**WHAT IS BEING ASKED:** Search each line of the data for the word "computer"; copy every line where it is found.

**DATA SECTION:**

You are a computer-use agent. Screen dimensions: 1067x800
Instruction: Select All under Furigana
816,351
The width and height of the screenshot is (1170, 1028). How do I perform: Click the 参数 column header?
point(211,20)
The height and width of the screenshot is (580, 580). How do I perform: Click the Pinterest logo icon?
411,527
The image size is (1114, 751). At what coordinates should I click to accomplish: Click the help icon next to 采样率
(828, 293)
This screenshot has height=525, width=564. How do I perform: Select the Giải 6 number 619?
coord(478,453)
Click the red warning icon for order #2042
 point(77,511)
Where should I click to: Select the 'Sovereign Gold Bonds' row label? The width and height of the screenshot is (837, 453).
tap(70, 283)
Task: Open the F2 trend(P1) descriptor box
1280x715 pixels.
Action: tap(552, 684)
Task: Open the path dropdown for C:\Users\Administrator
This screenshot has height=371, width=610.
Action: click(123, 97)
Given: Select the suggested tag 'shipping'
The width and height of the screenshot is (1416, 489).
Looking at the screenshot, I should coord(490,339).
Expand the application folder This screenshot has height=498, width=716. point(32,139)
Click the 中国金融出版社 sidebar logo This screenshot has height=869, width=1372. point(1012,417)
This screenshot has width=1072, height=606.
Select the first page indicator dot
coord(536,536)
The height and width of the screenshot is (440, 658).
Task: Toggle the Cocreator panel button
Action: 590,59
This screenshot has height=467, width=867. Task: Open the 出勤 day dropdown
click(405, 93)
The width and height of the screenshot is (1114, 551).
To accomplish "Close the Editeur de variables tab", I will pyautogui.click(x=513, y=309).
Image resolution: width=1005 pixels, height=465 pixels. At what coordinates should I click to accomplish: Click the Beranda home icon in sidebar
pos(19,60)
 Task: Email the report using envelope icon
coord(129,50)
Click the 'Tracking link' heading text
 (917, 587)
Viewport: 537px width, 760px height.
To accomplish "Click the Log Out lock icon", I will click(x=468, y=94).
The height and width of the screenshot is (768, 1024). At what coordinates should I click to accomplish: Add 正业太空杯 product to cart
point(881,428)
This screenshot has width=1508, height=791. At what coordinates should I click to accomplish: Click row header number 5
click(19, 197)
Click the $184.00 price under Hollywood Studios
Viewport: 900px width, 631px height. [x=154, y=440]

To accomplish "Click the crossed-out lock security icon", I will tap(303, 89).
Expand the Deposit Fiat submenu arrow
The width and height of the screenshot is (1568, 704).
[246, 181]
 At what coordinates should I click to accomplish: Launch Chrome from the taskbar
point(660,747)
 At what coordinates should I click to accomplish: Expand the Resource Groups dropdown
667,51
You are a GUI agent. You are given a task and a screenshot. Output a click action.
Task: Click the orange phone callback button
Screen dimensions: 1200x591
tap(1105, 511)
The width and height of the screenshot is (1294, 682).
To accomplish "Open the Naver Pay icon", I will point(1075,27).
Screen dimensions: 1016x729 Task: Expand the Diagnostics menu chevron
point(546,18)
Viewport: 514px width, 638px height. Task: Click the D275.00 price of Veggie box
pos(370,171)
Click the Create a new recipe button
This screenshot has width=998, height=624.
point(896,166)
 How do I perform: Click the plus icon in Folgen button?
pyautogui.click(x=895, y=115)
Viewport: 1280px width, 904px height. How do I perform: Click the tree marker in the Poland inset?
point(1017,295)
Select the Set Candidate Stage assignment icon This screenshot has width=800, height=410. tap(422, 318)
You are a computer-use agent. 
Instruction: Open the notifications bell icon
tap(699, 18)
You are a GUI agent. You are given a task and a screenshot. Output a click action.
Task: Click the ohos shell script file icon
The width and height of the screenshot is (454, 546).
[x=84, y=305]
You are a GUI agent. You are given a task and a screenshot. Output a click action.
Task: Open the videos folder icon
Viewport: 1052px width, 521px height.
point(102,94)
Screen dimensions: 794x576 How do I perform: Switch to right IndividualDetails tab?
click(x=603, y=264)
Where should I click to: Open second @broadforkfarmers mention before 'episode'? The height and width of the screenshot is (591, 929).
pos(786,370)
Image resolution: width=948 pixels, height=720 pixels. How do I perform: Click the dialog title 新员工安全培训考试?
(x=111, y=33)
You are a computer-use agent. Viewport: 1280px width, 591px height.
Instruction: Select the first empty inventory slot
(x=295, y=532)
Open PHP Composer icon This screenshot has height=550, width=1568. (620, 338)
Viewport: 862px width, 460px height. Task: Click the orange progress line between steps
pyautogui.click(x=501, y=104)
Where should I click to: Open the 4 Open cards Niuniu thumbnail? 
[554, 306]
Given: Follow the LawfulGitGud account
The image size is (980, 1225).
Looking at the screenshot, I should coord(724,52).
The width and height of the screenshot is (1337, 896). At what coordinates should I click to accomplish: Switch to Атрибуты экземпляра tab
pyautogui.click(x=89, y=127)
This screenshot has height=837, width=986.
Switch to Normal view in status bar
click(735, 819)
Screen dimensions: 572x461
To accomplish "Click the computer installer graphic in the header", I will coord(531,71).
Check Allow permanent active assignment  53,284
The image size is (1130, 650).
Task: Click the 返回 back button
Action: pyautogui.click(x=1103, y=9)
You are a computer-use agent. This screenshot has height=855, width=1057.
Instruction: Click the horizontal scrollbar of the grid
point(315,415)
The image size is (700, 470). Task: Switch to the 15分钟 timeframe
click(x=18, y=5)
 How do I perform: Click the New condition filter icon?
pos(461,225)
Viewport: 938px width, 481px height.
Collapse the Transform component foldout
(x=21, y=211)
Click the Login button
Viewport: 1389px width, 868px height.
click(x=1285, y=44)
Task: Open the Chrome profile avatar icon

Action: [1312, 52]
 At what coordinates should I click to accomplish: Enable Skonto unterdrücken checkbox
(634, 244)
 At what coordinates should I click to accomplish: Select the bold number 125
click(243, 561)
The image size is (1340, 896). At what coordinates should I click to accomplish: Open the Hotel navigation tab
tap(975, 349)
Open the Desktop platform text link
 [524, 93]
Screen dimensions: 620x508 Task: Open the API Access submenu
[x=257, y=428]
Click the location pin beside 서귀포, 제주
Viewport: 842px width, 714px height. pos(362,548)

**RESULT FOR THIS TASK:**
You are a computer-use agent. Screen dimensions: 1067x800
You are a computer-use agent. 
You are a computer-use agent. Viewport: 1280px width, 591px height.
To accomplish "Click the computer installer graphic in the header", I will coord(531,71).
You are a computer-use agent. This screenshot has height=855, width=1057.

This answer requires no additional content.